EXERCISE GOAL: Take the data and return it in full. Change nothing.
-------- RECORDS
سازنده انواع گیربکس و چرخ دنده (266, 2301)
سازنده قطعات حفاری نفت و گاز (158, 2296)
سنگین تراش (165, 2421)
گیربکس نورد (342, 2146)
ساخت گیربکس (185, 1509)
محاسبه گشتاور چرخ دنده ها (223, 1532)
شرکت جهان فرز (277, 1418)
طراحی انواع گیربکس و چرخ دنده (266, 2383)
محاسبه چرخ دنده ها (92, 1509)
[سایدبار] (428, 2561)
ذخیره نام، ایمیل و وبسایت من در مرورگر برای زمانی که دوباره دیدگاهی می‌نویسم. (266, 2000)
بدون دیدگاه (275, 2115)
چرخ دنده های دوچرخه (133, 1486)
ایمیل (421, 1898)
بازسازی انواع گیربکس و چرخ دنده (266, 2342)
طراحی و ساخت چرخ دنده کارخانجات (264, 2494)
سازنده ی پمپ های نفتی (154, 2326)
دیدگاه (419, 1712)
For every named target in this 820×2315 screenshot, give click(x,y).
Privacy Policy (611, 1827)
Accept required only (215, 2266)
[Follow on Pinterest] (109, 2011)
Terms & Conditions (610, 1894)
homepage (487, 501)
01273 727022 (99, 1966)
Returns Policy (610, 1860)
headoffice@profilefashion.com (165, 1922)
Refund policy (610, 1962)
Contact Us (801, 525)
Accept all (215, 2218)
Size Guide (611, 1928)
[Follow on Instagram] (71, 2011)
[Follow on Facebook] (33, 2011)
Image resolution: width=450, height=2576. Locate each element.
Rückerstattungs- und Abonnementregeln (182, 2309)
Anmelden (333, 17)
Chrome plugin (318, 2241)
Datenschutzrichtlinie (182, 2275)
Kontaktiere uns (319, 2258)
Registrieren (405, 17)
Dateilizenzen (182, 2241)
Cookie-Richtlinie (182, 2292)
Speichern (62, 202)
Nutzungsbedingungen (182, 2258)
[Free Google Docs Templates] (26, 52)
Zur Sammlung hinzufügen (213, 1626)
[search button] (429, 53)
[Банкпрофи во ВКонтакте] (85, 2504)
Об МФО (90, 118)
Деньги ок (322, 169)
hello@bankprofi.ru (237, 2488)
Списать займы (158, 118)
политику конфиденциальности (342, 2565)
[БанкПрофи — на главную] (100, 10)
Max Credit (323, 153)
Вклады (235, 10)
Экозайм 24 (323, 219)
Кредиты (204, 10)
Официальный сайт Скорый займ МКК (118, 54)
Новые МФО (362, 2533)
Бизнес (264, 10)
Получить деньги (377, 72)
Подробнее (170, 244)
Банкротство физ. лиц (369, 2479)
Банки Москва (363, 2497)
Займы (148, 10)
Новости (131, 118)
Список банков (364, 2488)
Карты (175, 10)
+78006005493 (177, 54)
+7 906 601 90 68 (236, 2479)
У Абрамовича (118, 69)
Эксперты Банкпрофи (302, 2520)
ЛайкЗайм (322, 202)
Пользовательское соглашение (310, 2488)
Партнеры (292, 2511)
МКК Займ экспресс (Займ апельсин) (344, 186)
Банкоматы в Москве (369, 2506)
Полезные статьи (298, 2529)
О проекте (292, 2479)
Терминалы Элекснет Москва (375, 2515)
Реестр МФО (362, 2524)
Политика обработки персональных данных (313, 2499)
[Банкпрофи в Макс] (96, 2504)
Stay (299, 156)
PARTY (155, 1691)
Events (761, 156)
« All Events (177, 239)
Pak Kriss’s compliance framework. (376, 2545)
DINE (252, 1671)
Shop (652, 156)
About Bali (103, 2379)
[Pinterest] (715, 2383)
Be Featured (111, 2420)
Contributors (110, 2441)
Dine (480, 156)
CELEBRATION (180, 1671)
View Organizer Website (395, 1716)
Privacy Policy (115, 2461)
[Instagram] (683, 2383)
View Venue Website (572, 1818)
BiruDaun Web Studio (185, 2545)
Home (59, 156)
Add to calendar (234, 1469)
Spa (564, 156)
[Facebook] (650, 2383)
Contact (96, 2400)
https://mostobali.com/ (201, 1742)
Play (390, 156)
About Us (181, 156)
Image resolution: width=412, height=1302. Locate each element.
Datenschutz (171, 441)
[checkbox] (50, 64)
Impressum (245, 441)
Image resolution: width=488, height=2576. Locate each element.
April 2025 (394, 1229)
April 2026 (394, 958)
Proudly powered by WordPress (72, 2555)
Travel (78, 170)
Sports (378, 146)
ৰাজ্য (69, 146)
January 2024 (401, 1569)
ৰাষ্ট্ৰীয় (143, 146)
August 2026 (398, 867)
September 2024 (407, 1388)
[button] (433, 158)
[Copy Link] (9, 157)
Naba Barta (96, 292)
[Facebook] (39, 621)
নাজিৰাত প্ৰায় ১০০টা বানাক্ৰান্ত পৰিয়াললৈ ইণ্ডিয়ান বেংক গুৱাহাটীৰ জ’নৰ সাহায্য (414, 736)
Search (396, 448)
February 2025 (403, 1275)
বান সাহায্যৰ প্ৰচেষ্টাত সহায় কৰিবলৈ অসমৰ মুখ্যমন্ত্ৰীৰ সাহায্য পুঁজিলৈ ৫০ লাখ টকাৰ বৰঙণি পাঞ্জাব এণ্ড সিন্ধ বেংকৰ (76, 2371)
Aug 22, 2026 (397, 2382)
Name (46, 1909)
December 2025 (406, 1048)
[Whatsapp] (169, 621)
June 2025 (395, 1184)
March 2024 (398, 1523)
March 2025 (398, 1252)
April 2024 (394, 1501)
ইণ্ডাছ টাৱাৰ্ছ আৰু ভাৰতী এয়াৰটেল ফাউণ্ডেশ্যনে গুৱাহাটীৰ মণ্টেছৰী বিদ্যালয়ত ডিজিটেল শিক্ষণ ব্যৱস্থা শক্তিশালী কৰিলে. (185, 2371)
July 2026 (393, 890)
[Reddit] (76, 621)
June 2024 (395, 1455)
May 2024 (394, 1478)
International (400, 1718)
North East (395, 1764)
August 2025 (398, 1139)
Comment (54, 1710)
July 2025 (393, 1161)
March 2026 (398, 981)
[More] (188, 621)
----------------
RESULT:
سازنده انواع گیربکس و چرخ دنده (266, 2301)
سازنده قطعات حفاری نفت و گاز (158, 2296)
سنگین تراش (165, 2421)
گیربکس نورد (342, 2146)
ساخت گیربکس (185, 1509)
محاسبه گشتاور چرخ دنده ها (223, 1532)
شرکت جهان فرز (277, 1418)
طراحی انواع گیربکس و چرخ دنده (266, 2383)
محاسبه چرخ دنده ها (92, 1509)
[سایدبار] (428, 2561)
ذخیره نام، ایمیل و وبسایت من در مرورگر برای زمانی که دوباره دیدگاهی می‌نویسم. (266, 2000)
بدون دیدگاه (275, 2115)
چرخ دنده های دوچرخه (133, 1486)
ایمیل (421, 1898)
بازسازی انواع گیربکس و چرخ دنده (266, 2342)
طراحی و ساخت چرخ دنده کارخانجات (264, 2494)
سازنده ی پمپ های نفتی (154, 2326)
دیدگاه (419, 1712)
For every named target in this 820×2315 screenshot, give click(x,y).
Privacy Policy (611, 1827)
Accept required only (215, 2266)
[Follow on Pinterest] (109, 2011)
Terms & Conditions (610, 1894)
homepage (487, 501)
01273 727022 (99, 1966)
Returns Policy (610, 1860)
headoffice@profilefashion.com (165, 1922)
Refund policy (610, 1962)
Contact Us (801, 525)
Accept all (215, 2218)
Size Guide (611, 1928)
[Follow on Instagram] (71, 2011)
[Follow on Facebook] (33, 2011)
Image resolution: width=450, height=2576. Locate each element.
Rückerstattungs- und Abonnementregeln (182, 2309)
Anmelden (333, 17)
Chrome plugin (318, 2241)
Datenschutzrichtlinie (182, 2275)
Kontaktiere uns (319, 2258)
Registrieren (405, 17)
Dateilizenzen (182, 2241)
Cookie-Richtlinie (182, 2292)
Speichern (62, 202)
Nutzungsbedingungen (182, 2258)
[Free Google Docs Templates] (26, 52)
Zur Sammlung hinzufügen (213, 1626)
[search button] (429, 53)
[Банкпрофи во ВКонтакте] (85, 2504)
Об МФО (90, 118)
Деньги ок (322, 169)
hello@bankprofi.ru (237, 2488)
Списать займы (158, 118)
политику конфиденциальности (342, 2565)
[БанкПрофи — на главную] (100, 10)
Max Credit (323, 153)
Вклады (235, 10)
Экозайм 24 (323, 219)
Кредиты (204, 10)
Официальный сайт Скорый займ МКК (118, 54)
Новые МФО (362, 2533)
Бизнес (264, 10)
Получить деньги (377, 72)
Подробнее (170, 244)
Банкротство физ. лиц (369, 2479)
Банки Москва (363, 2497)
Займы (148, 10)
Новости (131, 118)
Список банков (364, 2488)
Карты (175, 10)
+78006005493 (177, 54)
+7 906 601 90 68 (236, 2479)
У Абрамовича (118, 69)
Эксперты Банкпрофи (302, 2520)
ЛайкЗайм (322, 202)
Пользовательское соглашение (310, 2488)
Партнеры (292, 2511)
МКК Займ экспресс (Займ апельсин) (344, 186)
Банкоматы в Москве (369, 2506)
Полезные статьи (298, 2529)
О проекте (292, 2479)
Терминалы Элекснет Москва (375, 2515)
Реестр МФО (362, 2524)
Политика обработки персональных данных (313, 2499)
[Банкпрофи в Макс] (96, 2504)
Stay (299, 156)
PARTY (155, 1691)
Events (761, 156)
« All Events (177, 239)
Pak Kriss’s compliance framework. (376, 2545)
DINE (252, 1671)
Shop (652, 156)
About Bali (103, 2379)
[Pinterest] (715, 2383)
Be Featured (111, 2420)
Contributors (110, 2441)
Dine (480, 156)
CELEBRATION (180, 1671)
View Organizer Website (395, 1716)
Privacy Policy (115, 2461)
[Instagram] (683, 2383)
View Venue Website (572, 1818)
BiruDaun Web Studio (185, 2545)
Home (59, 156)
Add to calendar (234, 1469)
Spa (564, 156)
[Facebook] (650, 2383)
Contact (96, 2400)
https://mostobali.com/ (201, 1742)
Play (390, 156)
About Us (181, 156)
Image resolution: width=412, height=1302. Locate each element.
Datenschutz (171, 441)
[checkbox] (50, 64)
Impressum (245, 441)
Image resolution: width=488, height=2576. Locate each element.
April 2025 (394, 1229)
April 2026 (394, 958)
Proudly powered by WordPress (72, 2555)
Travel (78, 170)
Sports (378, 146)
ৰাজ্য (69, 146)
January 2024 (401, 1569)
ৰাষ্ট্ৰীয় (143, 146)
August 2026 (398, 867)
September 2024 (407, 1388)
[button] (433, 158)
[Copy Link] (9, 157)
Naba Barta (96, 292)
[Facebook] (39, 621)
নাজিৰাত প্ৰায় ১০০টা বানাক্ৰান্ত পৰিয়াললৈ ইণ্ডিয়ান বেংক গুৱাহাটীৰ জ’নৰ সাহায্য (414, 736)
Search (396, 448)
February 2025 (403, 1275)
বান সাহায্যৰ প্ৰচেষ্টাত সহায় কৰিবলৈ অসমৰ মুখ্যমন্ত্ৰীৰ সাহায্য পুঁজিলৈ ৫০ লাখ টকাৰ বৰঙণি পাঞ্জাব এণ্ড সিন্ধ বেংকৰ (76, 2371)
Aug 22, 2026 (397, 2382)
Name (46, 1909)
December 2025 (406, 1048)
[Whatsapp] (169, 621)
June 2025 (395, 1184)
March 2024 (398, 1523)
March 2025 (398, 1252)
April 2024 (394, 1501)
ইণ্ডাছ টাৱাৰ্ছ আৰু ভাৰতী এয়াৰটেল ফাউণ্ডেশ্যনে গুৱাহাটীৰ মণ্টেছৰী বিদ্যালয়ত ডিজিটেল শিক্ষণ ব্যৱস্থা শক্তিশালী কৰিলে. (185, 2371)
July 2026 (393, 890)
[Reddit] (76, 621)
June 2024 (395, 1455)
May 2024 (394, 1478)
International (400, 1718)
North East (395, 1764)
August 2025 (398, 1139)
Comment (54, 1710)
July 2025 (393, 1161)
March 2026 (398, 981)
[More] (188, 621)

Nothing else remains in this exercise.